Records:
########################################

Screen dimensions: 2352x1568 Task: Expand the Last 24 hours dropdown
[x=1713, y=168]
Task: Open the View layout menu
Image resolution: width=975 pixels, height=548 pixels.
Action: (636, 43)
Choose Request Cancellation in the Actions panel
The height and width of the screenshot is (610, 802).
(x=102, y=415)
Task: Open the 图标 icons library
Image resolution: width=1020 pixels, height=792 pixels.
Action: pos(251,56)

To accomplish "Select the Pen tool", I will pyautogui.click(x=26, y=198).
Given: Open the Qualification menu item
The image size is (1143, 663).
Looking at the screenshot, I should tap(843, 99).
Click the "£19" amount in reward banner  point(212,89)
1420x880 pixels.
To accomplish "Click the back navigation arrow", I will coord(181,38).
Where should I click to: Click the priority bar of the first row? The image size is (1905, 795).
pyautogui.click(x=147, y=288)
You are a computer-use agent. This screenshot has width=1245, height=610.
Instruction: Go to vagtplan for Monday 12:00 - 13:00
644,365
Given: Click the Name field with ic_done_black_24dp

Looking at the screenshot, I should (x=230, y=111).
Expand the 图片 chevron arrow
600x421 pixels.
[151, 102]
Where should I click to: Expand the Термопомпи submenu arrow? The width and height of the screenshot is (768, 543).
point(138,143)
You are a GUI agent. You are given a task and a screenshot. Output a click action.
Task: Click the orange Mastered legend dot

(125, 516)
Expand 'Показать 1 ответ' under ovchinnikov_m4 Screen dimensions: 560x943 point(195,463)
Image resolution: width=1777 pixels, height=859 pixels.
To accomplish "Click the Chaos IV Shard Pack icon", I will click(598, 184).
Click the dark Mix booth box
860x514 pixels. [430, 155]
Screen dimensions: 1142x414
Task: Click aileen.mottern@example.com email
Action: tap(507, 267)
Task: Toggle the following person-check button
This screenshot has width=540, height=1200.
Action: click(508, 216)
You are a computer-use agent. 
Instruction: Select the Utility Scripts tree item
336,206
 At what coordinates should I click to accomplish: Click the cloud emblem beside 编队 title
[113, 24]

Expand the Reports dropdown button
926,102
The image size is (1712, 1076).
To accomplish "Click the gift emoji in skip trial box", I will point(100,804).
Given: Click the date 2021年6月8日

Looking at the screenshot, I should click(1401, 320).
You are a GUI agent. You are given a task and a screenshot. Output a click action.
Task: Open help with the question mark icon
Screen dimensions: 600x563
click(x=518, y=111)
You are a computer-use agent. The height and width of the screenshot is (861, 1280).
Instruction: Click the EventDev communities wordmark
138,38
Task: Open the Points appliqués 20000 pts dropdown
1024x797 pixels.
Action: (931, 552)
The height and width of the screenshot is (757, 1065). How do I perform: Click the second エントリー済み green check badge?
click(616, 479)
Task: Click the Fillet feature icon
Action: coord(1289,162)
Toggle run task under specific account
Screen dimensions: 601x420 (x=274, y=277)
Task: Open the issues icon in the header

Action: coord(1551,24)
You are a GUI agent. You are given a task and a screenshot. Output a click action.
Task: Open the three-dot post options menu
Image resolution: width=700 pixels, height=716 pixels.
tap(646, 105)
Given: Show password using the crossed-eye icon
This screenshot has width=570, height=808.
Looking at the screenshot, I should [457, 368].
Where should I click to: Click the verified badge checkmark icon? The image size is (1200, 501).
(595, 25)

########################################

Work instructions: Return every line of the data above that contains the word "under".

Written solution:
Expand 'Показать 1 ответ' under ovchinnikov_m4 Screen dimensions: 560x943 point(195,463)
Toggle run task under specific account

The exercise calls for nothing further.